(TEXT SECTION):
+===+

Re: [PATCH v13 06/10] iommu: Add a page fault handler

public inbox for devicetree@vger.kernel.org
 help / color / mirror / Atom feed

From: Jean-Philippe Brucker <jean-philippe@linaro.org>
To: Jacob Pan <jacob.jun.pan@linux.intel.com>
Cc: joro@8bytes.org, will@kernel.org, lorenzo.pieralisi@arm.com,
	robh+dt@kernel.org, guohanjun@huawei.com, sudeep.holla@arm.com,
	rjw@rjwysocki.net, lenb@kernel.org, robin.murphy@arm.com,
	Jonathan.Cameron@huawei.com, eric.auger@redhat.com,
	iommu@lists.linux-foundation.org, devicetree@vger.kernel.org,
	linux-acpi@vger.kernel.org, linux-arm-kernel@lists.infradead.org,
	linux-accelerators@lists.ozlabs.org, baolu.lu@linux.intel.com,
	kevin.tian@intel.com, vdumpa@nvidia.com, zhangfei.gao@linaro.org,
	shameerali.kolothum.thodi@huawei.com, vivek.gautam@arm.com,
	zhukeqian1@huawei.com, wangzhou1@hisilicon.com, "Raj,
	Ashok" <ashok.raj@intel.com>
Subject: Re: [PATCH v13 06/10] iommu: Add a page fault handler
Date: Tue, 23 Mar 2021 11:50:03 +0100	[thread overview]
Message-ID: <YFnH20Fy31CwEj7n@myrica> (raw)
In-Reply-To: <20210302155957.620db372@jacob-builder>

On Tue, Mar 02, 2021 at 03:59:57PM -0800, Jacob Pan wrote:
> Hi Jean-Philippe,
> 
> A few comments from the p.o.v of converting VT-d to this framework. Mostly
> about potential optimization. I think VT-d SVA code will be able to use this
> work.
> +Ashok provided many insight.
> 
> FWIW,
> Reviewed-by:Jacob Pan <jacob.jun.pan@linux.intel.com>

Thanks!

> On Tue,  2 Mar 2021 10:26:42 +0100, Jean-Philippe Brucker
> <jean-philippe@linaro.org> wrote:
> > +int iommu_queue_iopf(struct iommu_fault *fault, void *cookie)
> > +{
> > +	int ret;
> > +	struct iopf_group *group;
> > +	struct iopf_fault *iopf, *next;
> > +	struct iopf_device_param *iopf_param;
> > +
> > +	struct device *dev = cookie;
> > +	struct dev_iommu *param = dev->iommu;
> > +
> > +	lockdep_assert_held(&param->lock);
> > +
> > +	if (fault->type != IOMMU_FAULT_PAGE_REQ)

+===+

Pointing records for screenshots and pages
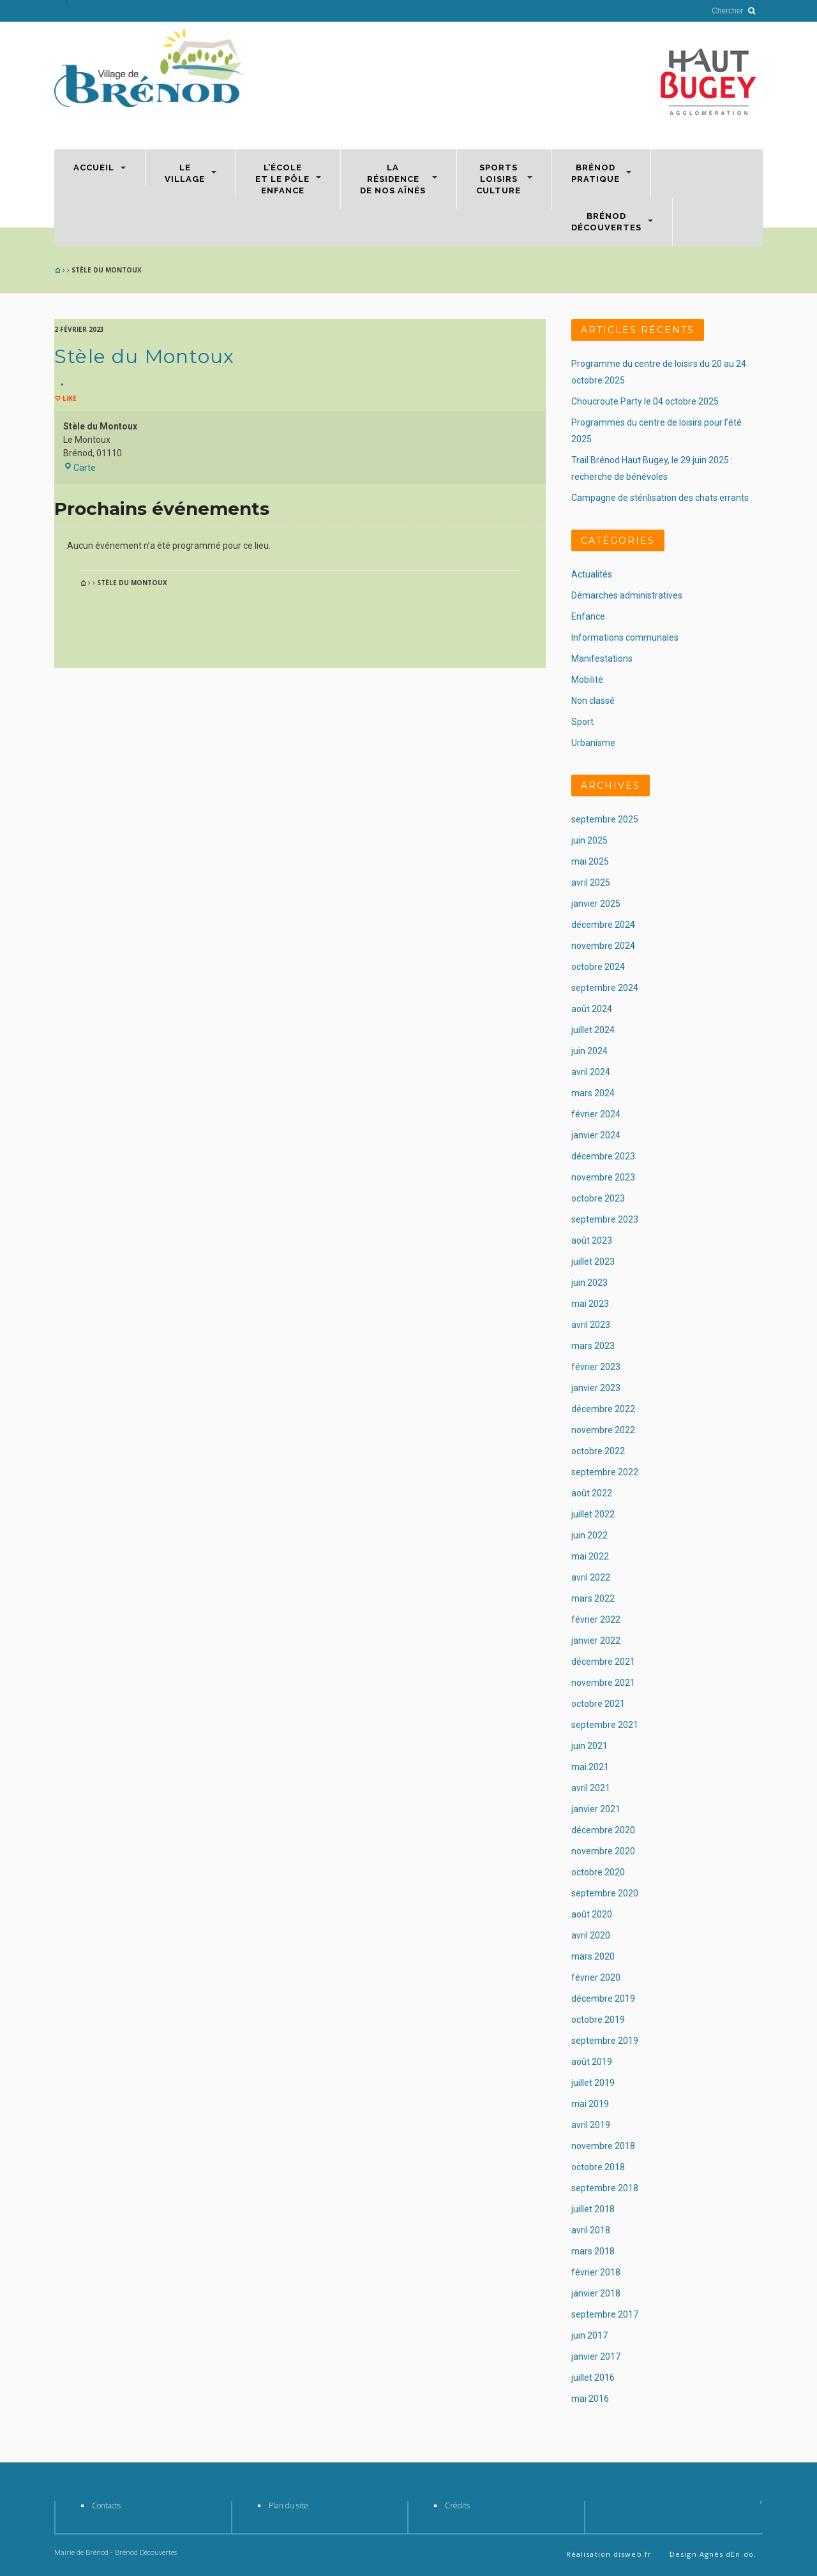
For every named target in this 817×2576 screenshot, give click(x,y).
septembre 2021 (604, 1725)
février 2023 (595, 1367)
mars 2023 (593, 1346)
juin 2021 (589, 1746)
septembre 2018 (604, 2188)
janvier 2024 (595, 1135)
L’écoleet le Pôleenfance (282, 179)
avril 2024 (590, 1072)
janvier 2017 (595, 2356)
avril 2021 (590, 1788)
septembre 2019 (604, 2041)
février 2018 (595, 2272)
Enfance (588, 616)
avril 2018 (590, 2230)
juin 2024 (589, 1051)
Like (69, 398)
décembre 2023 (603, 1156)
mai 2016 (590, 2399)
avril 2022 (590, 1577)
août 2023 (591, 1240)
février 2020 (595, 1977)
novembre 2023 (603, 1177)
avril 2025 (590, 882)
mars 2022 (593, 1598)
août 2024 (591, 1009)
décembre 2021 (603, 1662)
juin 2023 (589, 1282)
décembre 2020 (603, 1830)
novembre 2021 (603, 1683)
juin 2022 (589, 1535)
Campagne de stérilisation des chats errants (660, 498)
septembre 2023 (604, 1219)
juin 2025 (589, 840)
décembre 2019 (603, 1998)
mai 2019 (590, 2104)
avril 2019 (590, 2125)
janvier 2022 (595, 1640)
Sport (582, 722)
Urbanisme (593, 743)
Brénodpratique (595, 173)
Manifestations (602, 658)
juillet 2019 (593, 2083)
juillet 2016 (593, 2377)
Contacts (106, 2505)
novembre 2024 (603, 946)
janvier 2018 (595, 2293)
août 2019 (591, 2062)
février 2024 (595, 1114)
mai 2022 (590, 1556)
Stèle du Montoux (144, 356)
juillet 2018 (593, 2209)
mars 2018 (593, 2251)
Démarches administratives (626, 595)
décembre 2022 (603, 1409)
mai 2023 (590, 1304)
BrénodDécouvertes (606, 221)
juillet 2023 (593, 1261)
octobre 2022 (598, 1451)
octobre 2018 (598, 2167)
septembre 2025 (604, 819)
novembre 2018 (603, 2146)
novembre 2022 (603, 1430)
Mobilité (587, 679)
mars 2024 (593, 1093)
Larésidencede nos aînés (393, 179)
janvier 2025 (595, 903)
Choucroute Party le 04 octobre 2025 (645, 401)
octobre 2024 (598, 967)
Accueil (93, 167)
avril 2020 (590, 1935)
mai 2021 (590, 1767)
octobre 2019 (598, 2019)
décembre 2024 (603, 924)
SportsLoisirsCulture (498, 179)
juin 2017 (589, 2335)
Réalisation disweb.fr (609, 2554)
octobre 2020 (598, 1872)
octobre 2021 (598, 1704)
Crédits (457, 2505)
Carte (79, 468)
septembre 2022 (604, 1472)
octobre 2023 (598, 1198)
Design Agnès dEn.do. (713, 2554)
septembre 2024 (604, 988)
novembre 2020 (603, 1851)
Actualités (591, 574)
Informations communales (624, 637)
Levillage (185, 173)
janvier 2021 (595, 1809)
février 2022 (595, 1619)
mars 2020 (593, 1956)
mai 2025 (590, 861)
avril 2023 (590, 1325)
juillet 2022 (593, 1514)
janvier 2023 (595, 1388)
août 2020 (591, 1914)
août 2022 (591, 1493)
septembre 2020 (604, 1893)
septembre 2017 (604, 2314)
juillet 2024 (593, 1030)
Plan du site (288, 2505)
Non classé (593, 701)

+===+

(STATED PROBLEM): Reproduce the patch review reply starting at "On Tue, Mar" and ending at "provided many insight.", substituting "infrastructure" for "framework".

(RESULT OF THE TASK):
On Tue, Mar 02, 2021 at 03:59:57PM -0800, Jacob Pan wrote:
> Hi Jean-Philippe,
> 
> A few comments from the p.o.v of converting VT-d to this infrastructure. Mostly
> about potential optimization. I think VT-d SVA code will be able to use this
> work.
> +Ashok provided many insight.